- _Saved data entries_

Content starts

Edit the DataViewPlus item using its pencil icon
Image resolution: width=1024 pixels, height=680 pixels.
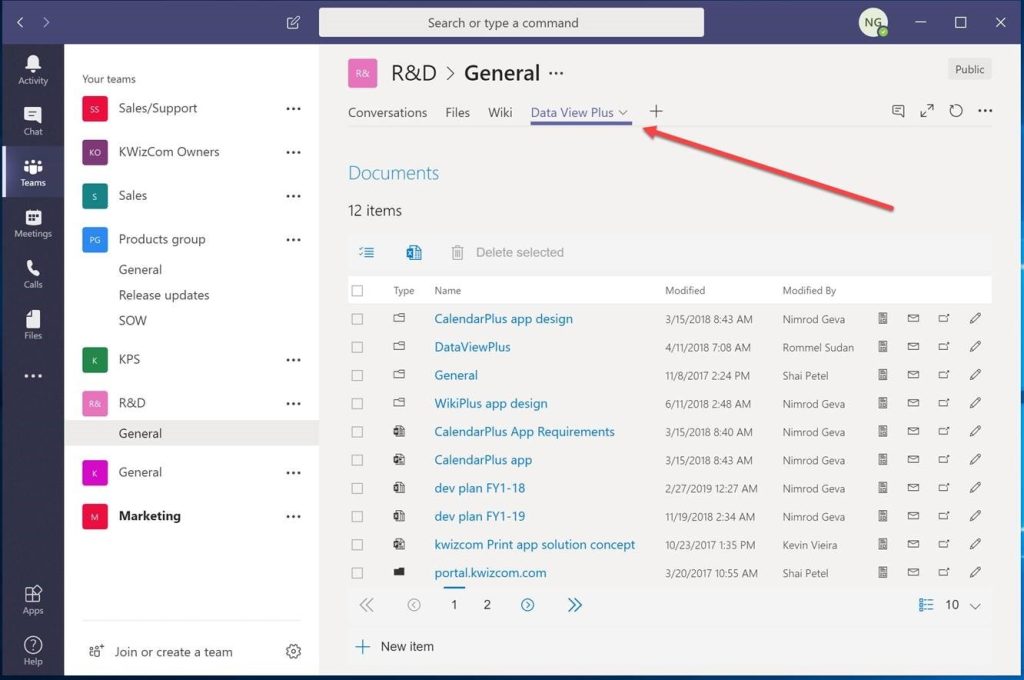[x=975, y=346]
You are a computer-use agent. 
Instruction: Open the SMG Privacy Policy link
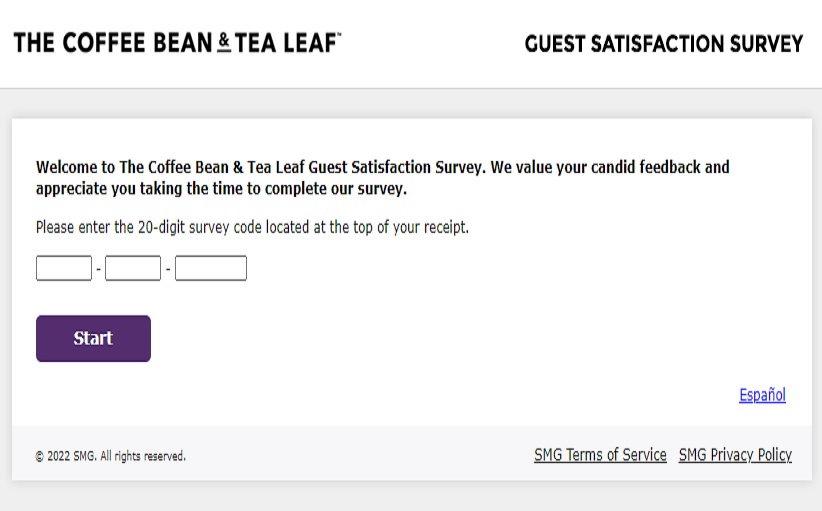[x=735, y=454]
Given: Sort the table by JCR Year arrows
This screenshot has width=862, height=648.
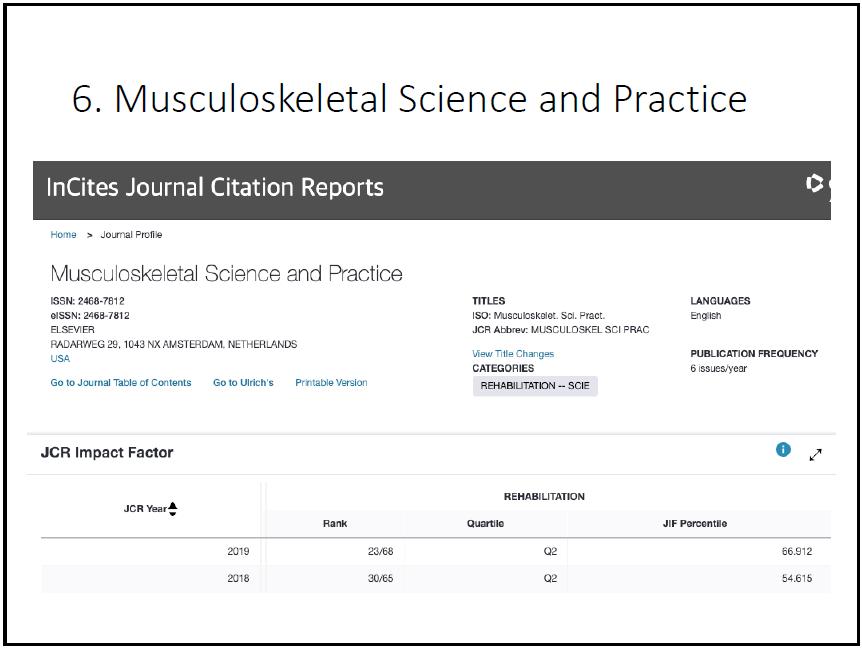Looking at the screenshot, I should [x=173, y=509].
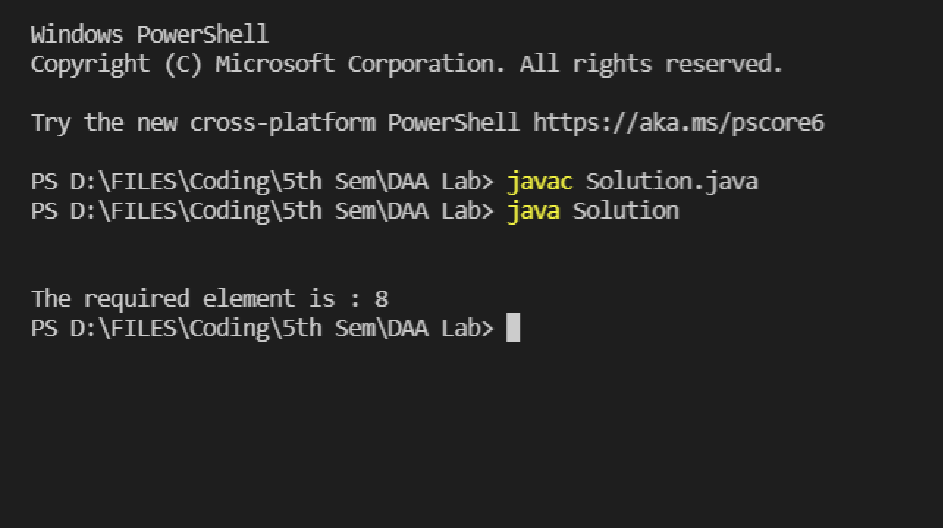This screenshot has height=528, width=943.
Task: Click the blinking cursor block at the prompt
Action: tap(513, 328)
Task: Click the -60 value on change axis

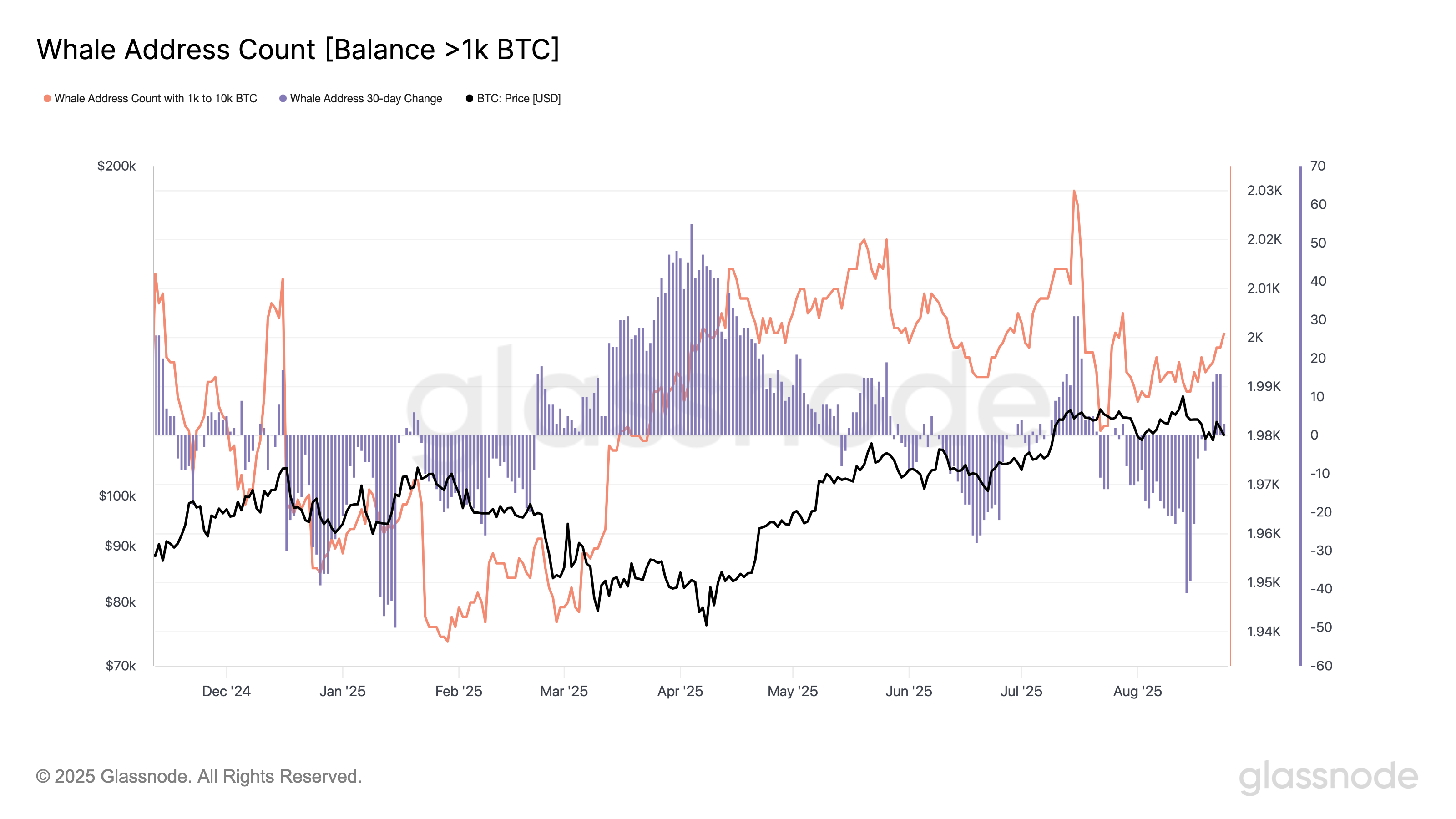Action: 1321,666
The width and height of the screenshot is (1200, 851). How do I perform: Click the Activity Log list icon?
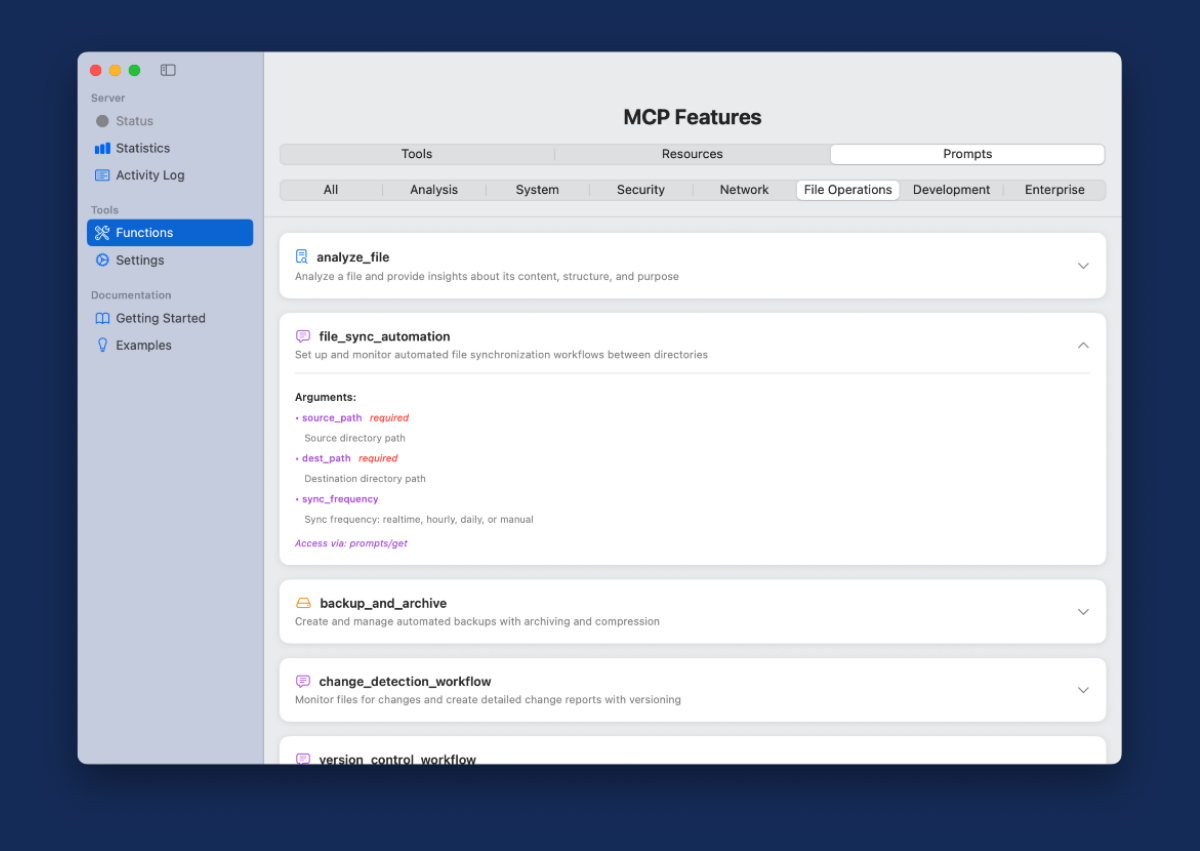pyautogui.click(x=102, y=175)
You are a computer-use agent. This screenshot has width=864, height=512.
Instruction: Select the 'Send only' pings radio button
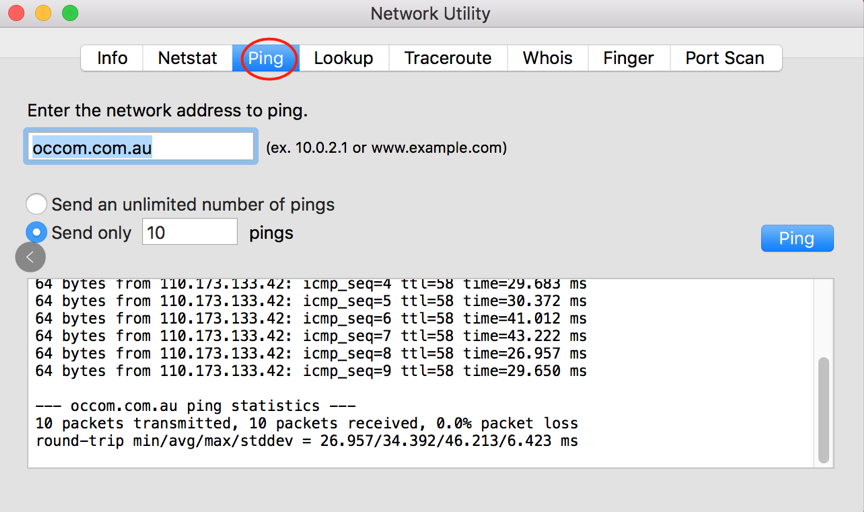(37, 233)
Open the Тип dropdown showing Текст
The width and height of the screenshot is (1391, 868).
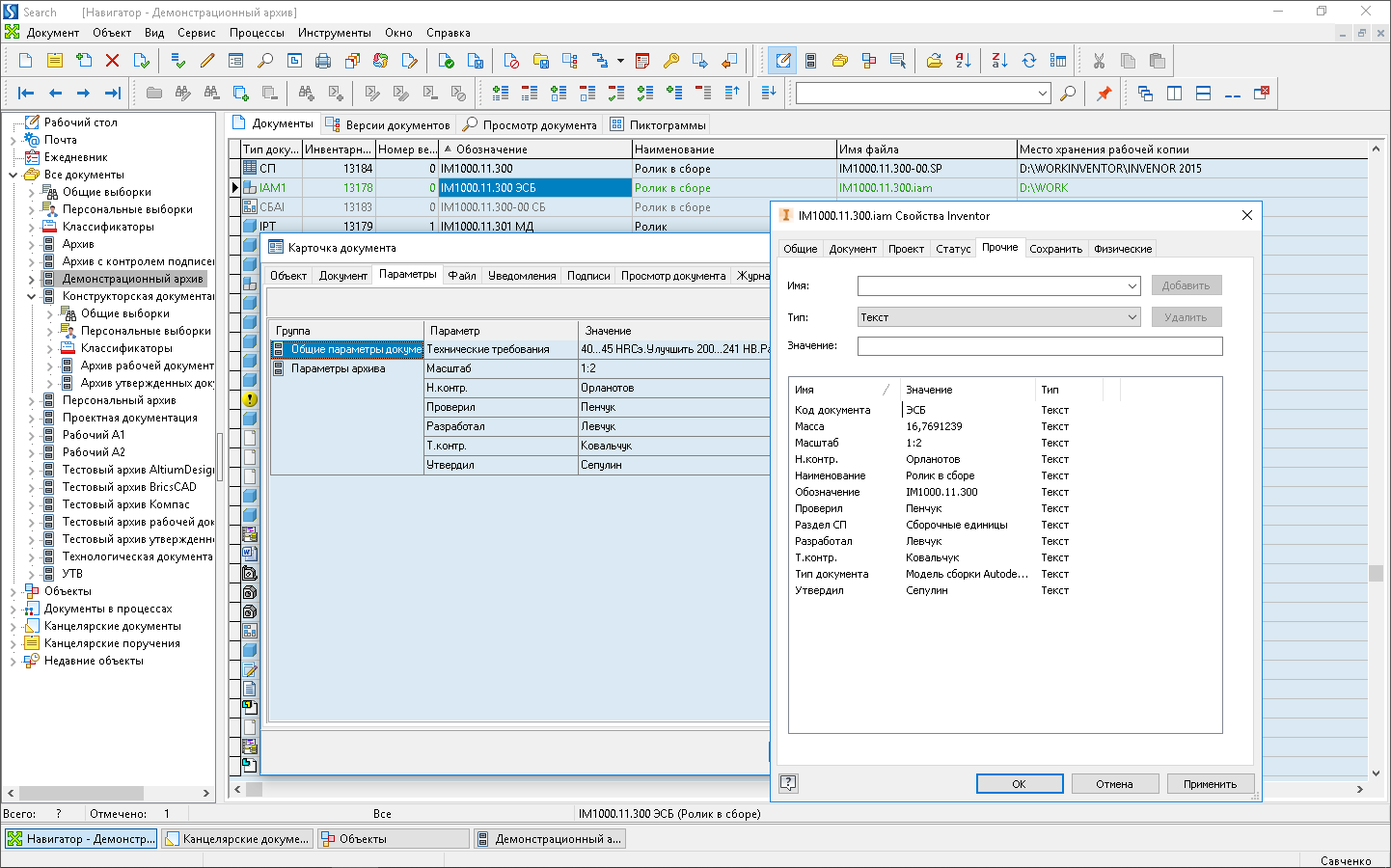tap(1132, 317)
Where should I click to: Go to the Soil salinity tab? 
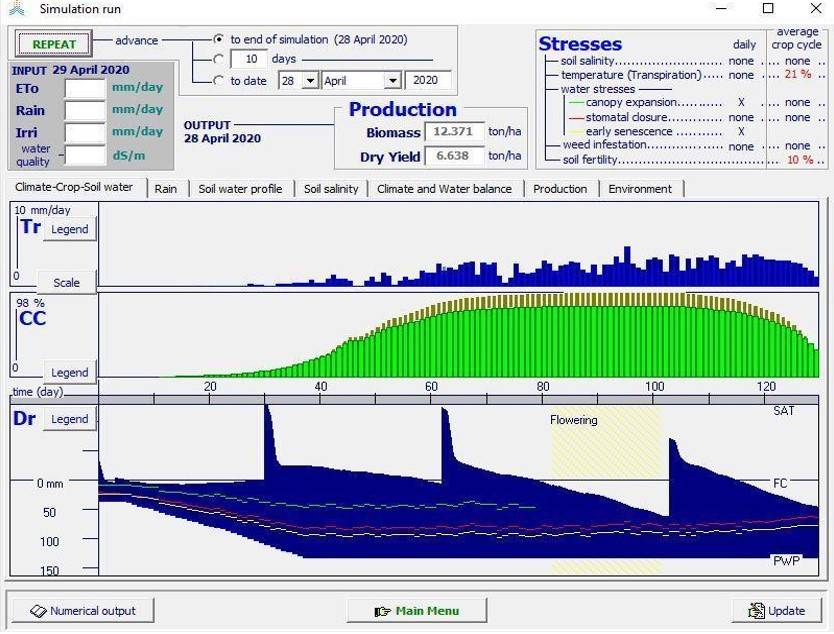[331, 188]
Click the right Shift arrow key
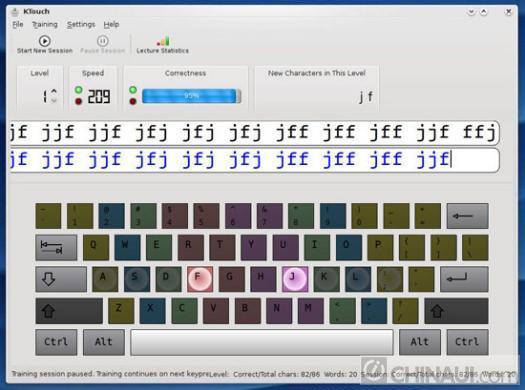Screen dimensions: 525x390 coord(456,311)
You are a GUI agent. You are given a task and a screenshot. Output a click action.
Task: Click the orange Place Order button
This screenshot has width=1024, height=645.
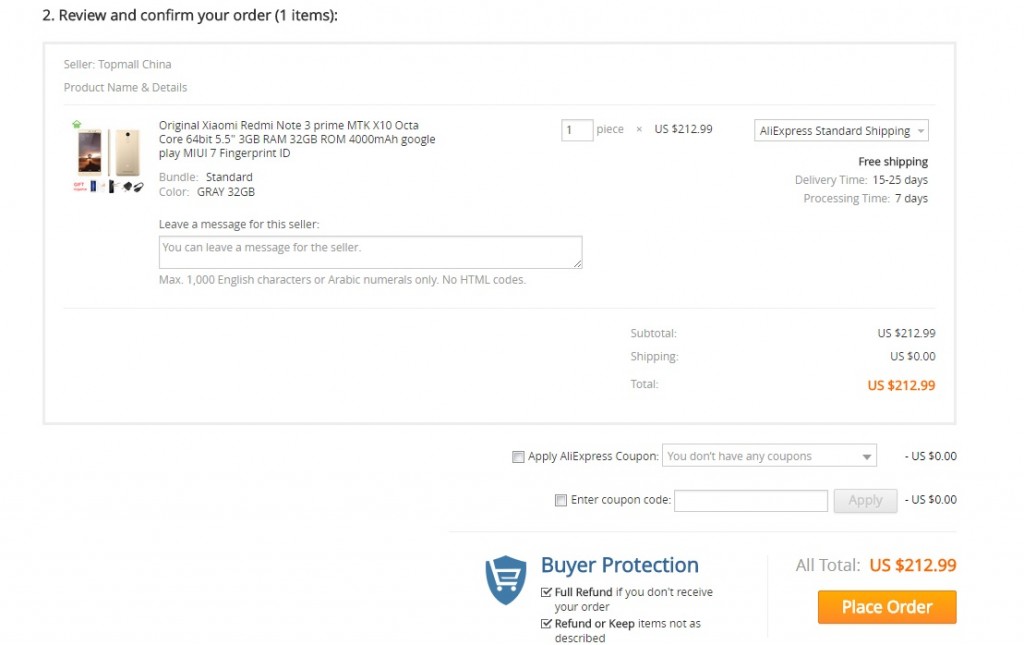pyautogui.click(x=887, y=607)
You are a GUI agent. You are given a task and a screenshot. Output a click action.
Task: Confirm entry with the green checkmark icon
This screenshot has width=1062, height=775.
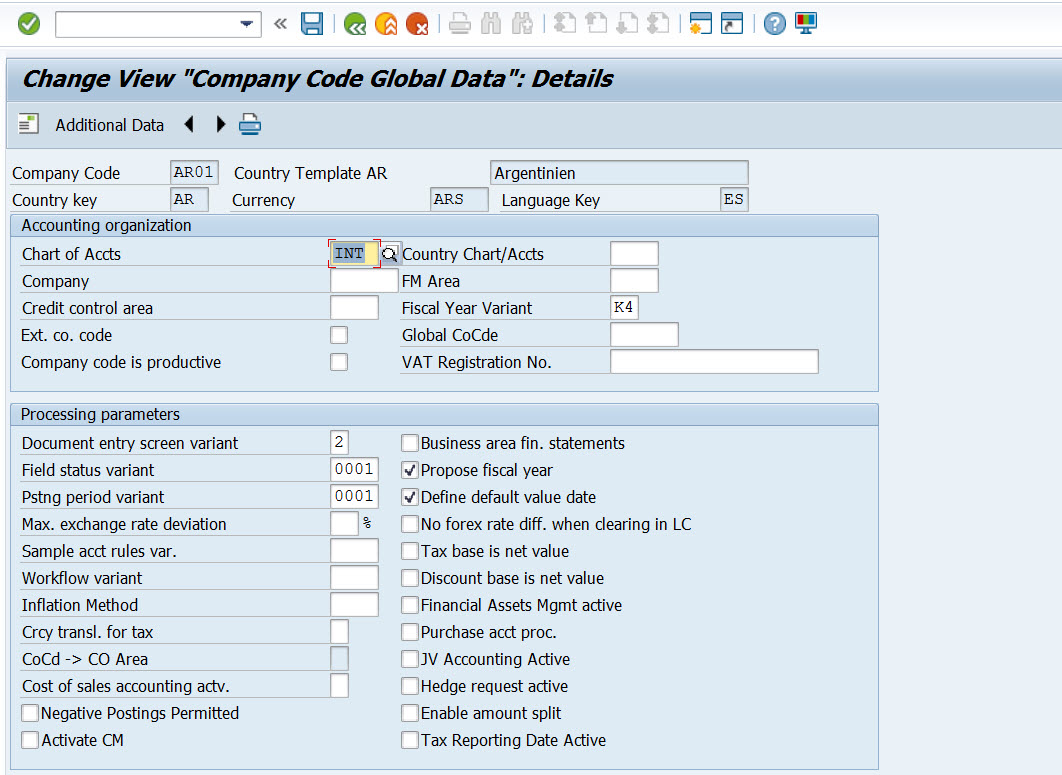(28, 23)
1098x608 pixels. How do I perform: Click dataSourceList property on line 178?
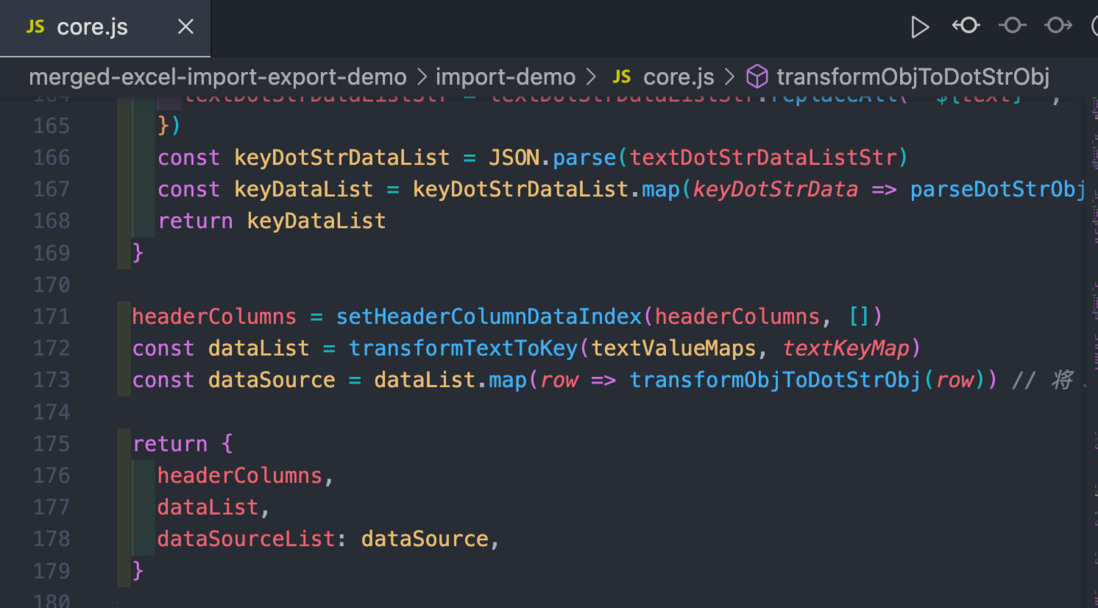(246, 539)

Content ends

- _PROBLEM_
The pictures stay out; copy the rest of the data word for word.

- _ANSWER FOR THIS EXERCISE_
Edit the DataViewPlus item using its pencil icon
Image resolution: width=1024 pixels, height=680 pixels.
[x=975, y=346]
You are a computer-use agent. 
Instruction: Open the SMG Privacy Policy link
[x=735, y=454]
Given: Sort the table by JCR Year arrows
This screenshot has width=862, height=648.
Looking at the screenshot, I should [x=173, y=509].
This screenshot has height=528, width=943.
Task: Click the blinking cursor block at the prompt
Action: tap(513, 328)
Task: Click the -60 value on change axis

Action: 1321,666
The width and height of the screenshot is (1200, 851). How do I perform: Click the Activity Log list icon?
pyautogui.click(x=102, y=175)
You are a computer-use agent. This screenshot has width=864, height=512.
Instruction: Select the 'Send only' pings radio button
(37, 233)
Open the Тип dropdown showing Текст
The width and height of the screenshot is (1391, 868).
tap(1132, 317)
Where should I click to: Go to the Soil salinity tab? 
[331, 188]
Click the right Shift arrow key
Screen dimensions: 525x390 coord(456,311)
You are a GUI agent. You are given a task and a screenshot. Output a click action.
Task: Click the orange Place Order button
This screenshot has width=1024, height=645.
pyautogui.click(x=887, y=607)
You are a GUI agent. You are given a task and a screenshot. Output a click action.
Task: Confirm entry with the green checkmark icon
This screenshot has width=1062, height=775.
(28, 23)
1098x608 pixels. How do I perform: Click dataSourceList property on line 178?
(246, 539)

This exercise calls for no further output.